Is there a self-employment tax form?
Yes, there is a self-employment tax form. It’s called an SE 1040. The form itself has a flowchart that can help you decide whether you need to fill out a long or short version of SE 1040, based on how much income you made, whether any of involved tips, etc. Since mistakes can sometimes be costly, considering asking a tax attorney about self-employment taxes if you’re confused on how to start.
What are some common self-employment tax deductions?
While construction contractors probably know they can write off materials they use for their jobs, there are a few common self-employment tax deductions everyone should know about. If you work from home, for example, you may be able to write off a phone line, your internet service, and other costs you’d incur if you had an office elsewhere. You can also write off part of your car ownership expenses if you use that in your work.

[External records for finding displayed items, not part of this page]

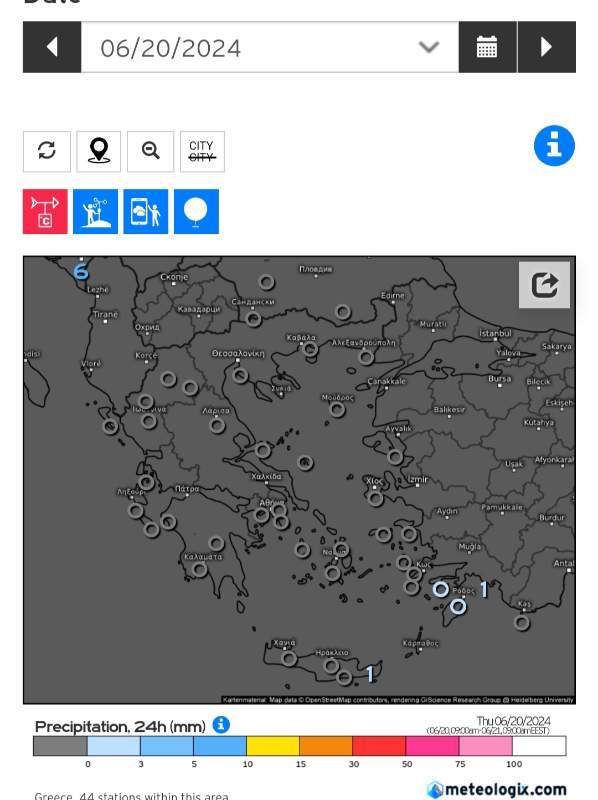
Task: Toggle personal weather stations layer icon
Action: coord(95,212)
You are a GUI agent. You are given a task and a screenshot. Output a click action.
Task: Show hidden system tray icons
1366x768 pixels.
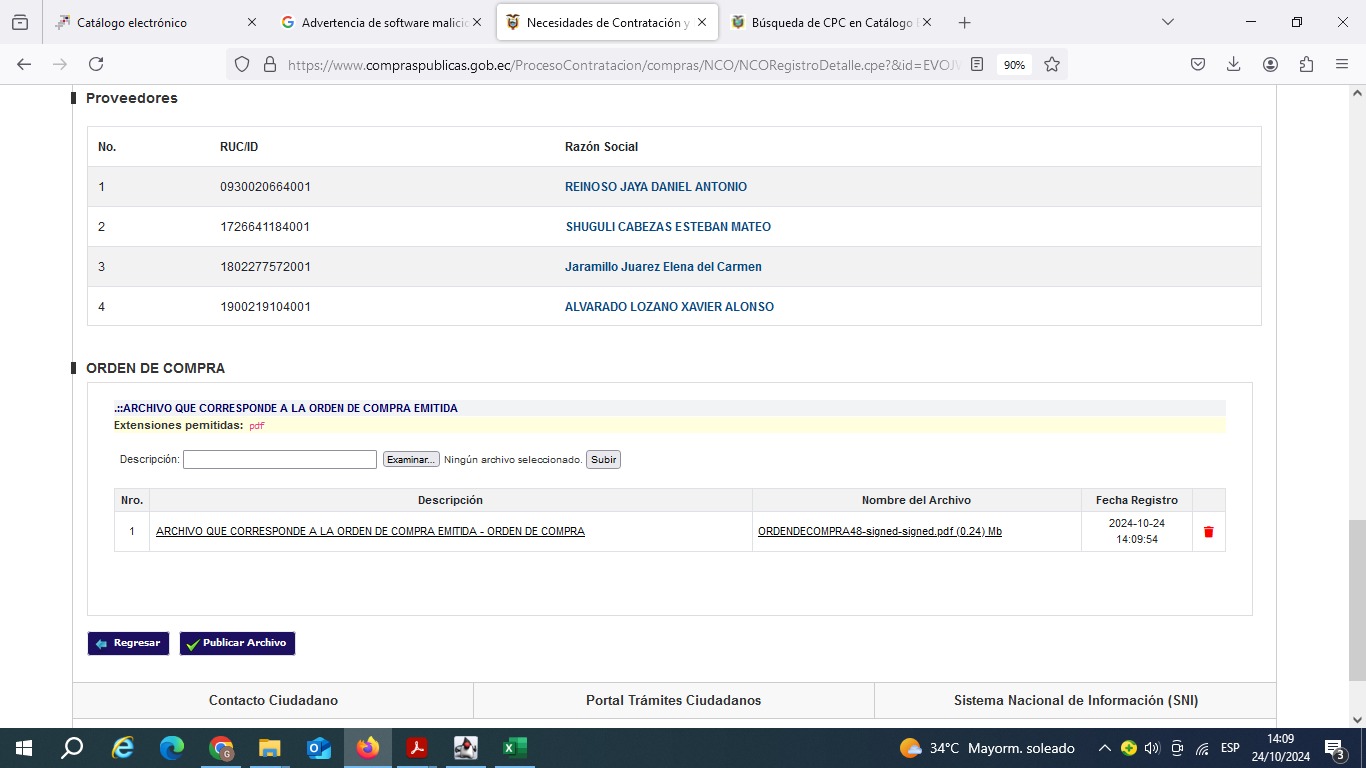[x=1104, y=748]
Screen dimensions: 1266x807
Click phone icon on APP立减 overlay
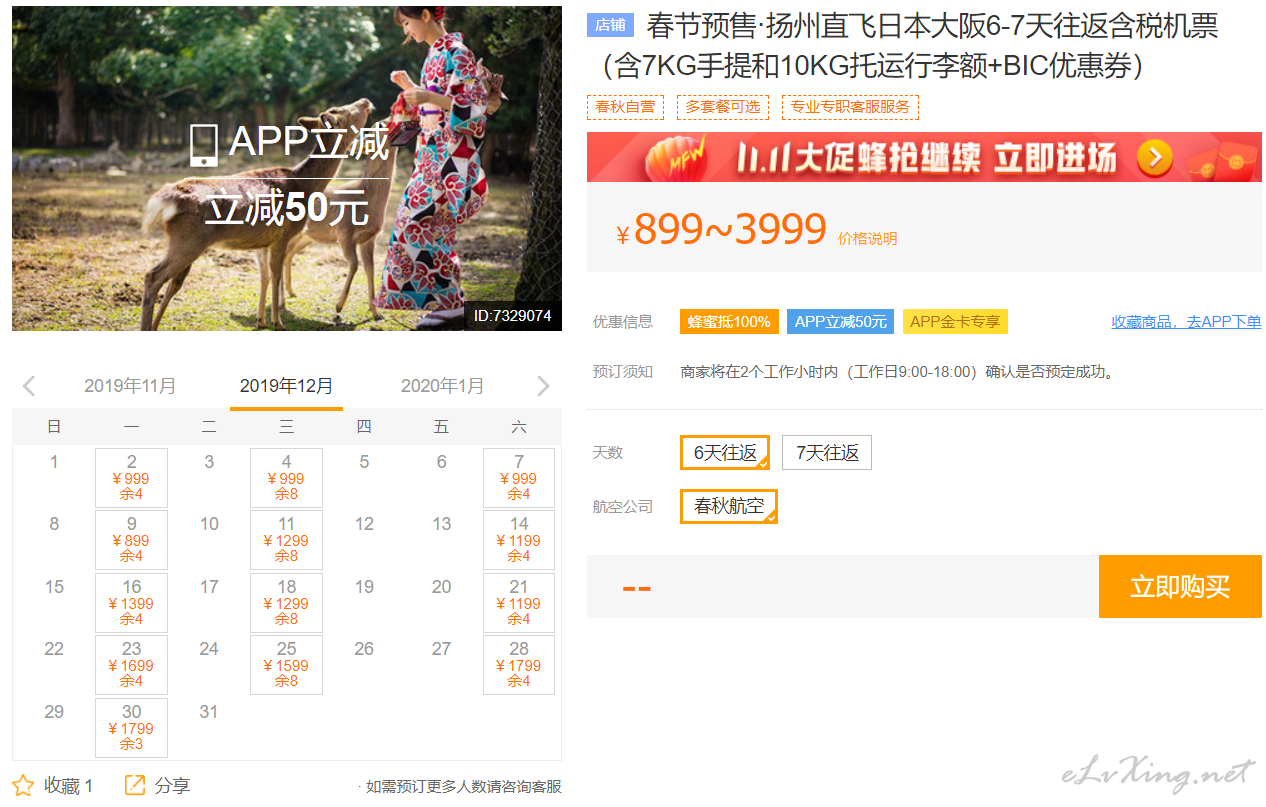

And, if you have an IRA, you may be able to save when taxes come due as well.
Does the ACA healthcare tax apply to sole proprietors?
Self-employed people will in fact need to have health insurance, but not until 2014. That means if you are self-employed and did not have health coverage last year, you do not have to pay a penalty on your 2013 taxes. You’ll need to purchase some kind of health insurance by March 31st, 2014 in order to avoid a penalty next year, however.
What's the benefit to incorporating?
If you're self-employed, incorporating your business can save you hassles come tax season. Moreover, incorporating separates your personal and business assets, so your personal money can be protected in case your business falls on the wrong side of a fine or lawsuit.